Provided data:
◇ ◇ ◇ ◇ ◇ ◇ ◇

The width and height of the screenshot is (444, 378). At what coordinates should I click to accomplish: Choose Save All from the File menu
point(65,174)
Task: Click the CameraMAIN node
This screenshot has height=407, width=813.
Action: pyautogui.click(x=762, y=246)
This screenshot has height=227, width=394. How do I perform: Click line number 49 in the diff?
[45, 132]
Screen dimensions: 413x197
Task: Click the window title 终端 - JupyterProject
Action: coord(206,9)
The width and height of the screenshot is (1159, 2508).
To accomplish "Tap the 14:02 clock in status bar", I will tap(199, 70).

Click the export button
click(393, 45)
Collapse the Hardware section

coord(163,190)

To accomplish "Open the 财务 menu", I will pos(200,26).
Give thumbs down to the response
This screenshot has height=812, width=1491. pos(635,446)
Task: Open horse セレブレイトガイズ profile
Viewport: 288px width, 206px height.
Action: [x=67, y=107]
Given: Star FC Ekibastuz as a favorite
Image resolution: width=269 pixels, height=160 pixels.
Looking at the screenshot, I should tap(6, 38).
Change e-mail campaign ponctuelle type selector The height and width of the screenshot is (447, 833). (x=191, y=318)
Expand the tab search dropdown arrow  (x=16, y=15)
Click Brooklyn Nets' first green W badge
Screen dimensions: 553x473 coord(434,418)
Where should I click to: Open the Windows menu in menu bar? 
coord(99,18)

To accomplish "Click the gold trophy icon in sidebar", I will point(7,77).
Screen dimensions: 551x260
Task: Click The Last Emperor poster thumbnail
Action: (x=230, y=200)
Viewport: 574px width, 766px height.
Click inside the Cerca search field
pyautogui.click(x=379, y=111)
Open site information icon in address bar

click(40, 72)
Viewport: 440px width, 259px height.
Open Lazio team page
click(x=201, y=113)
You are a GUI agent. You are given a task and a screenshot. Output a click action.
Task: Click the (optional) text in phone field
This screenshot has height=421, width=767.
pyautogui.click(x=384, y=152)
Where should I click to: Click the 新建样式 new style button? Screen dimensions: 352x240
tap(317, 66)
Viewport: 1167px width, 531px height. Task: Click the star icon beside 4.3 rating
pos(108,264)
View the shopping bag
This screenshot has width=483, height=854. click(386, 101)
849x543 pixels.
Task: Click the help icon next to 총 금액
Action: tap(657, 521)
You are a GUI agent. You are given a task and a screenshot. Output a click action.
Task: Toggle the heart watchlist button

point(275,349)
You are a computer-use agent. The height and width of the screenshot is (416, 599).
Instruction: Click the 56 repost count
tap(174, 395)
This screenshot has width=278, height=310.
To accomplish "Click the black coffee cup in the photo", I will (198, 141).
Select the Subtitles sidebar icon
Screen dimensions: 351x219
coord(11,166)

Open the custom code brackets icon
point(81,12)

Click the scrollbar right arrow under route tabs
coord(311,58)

◇ ◇ ◇ ◇ ◇ ◇ ◇

Directions:
Using the material above, write out each entry again with nothing changed.

Solution:
The width and height of the screenshot is (444, 378). At what coordinates should I click to accomplish: Choose Save All from the File menu
point(65,174)
Task: Click the CameraMAIN node
This screenshot has height=407, width=813.
Action: pyautogui.click(x=762, y=246)
This screenshot has height=227, width=394. How do I perform: Click line number 49 in the diff?
[45, 132]
Screen dimensions: 413x197
Task: Click the window title 终端 - JupyterProject
Action: coord(206,9)
The width and height of the screenshot is (1159, 2508).
To accomplish "Tap the 14:02 clock in status bar", I will tap(199, 70).

Click the export button
click(393, 45)
Collapse the Hardware section

coord(163,190)

To accomplish "Open the 财务 menu", I will pos(200,26).
Give thumbs down to the response
This screenshot has height=812, width=1491. pos(635,446)
Task: Open horse セレブレイトガイズ profile
Viewport: 288px width, 206px height.
Action: [x=67, y=107]
Given: Star FC Ekibastuz as a favorite
Image resolution: width=269 pixels, height=160 pixels.
Looking at the screenshot, I should tap(6, 38).
Change e-mail campaign ponctuelle type selector The height and width of the screenshot is (447, 833). (x=191, y=318)
Expand the tab search dropdown arrow  (x=16, y=15)
Click Brooklyn Nets' first green W badge
Screen dimensions: 553x473 coord(434,418)
Where should I click to: Open the Windows menu in menu bar? 
coord(99,18)

To accomplish "Click the gold trophy icon in sidebar", I will point(7,77).
Screen dimensions: 551x260
Task: Click The Last Emperor poster thumbnail
Action: (x=230, y=200)
Viewport: 574px width, 766px height.
Click inside the Cerca search field
pyautogui.click(x=379, y=111)
Open site information icon in address bar

click(40, 72)
Viewport: 440px width, 259px height.
Open Lazio team page
click(x=201, y=113)
You are a GUI agent. You are given a task and a screenshot. Output a click action.
Task: Click the (optional) text in phone field
This screenshot has height=421, width=767.
pyautogui.click(x=384, y=152)
Where should I click to: Click the 新建样式 new style button? Screen dimensions: 352x240
tap(317, 66)
Viewport: 1167px width, 531px height. Task: Click the star icon beside 4.3 rating
pos(108,264)
View the shopping bag
This screenshot has width=483, height=854. click(386, 101)
849x543 pixels.
Task: Click the help icon next to 총 금액
Action: tap(657, 521)
You are a GUI agent. You are given a task and a screenshot. Output a click action.
Task: Toggle the heart watchlist button

point(275,349)
You are a computer-use agent. The height and width of the screenshot is (416, 599).
Instruction: Click the 56 repost count
tap(174, 395)
This screenshot has width=278, height=310.
To accomplish "Click the black coffee cup in the photo", I will (198, 141).
Select the Subtitles sidebar icon
Screen dimensions: 351x219
coord(11,166)

Open the custom code brackets icon
point(81,12)

Click the scrollbar right arrow under route tabs
coord(311,58)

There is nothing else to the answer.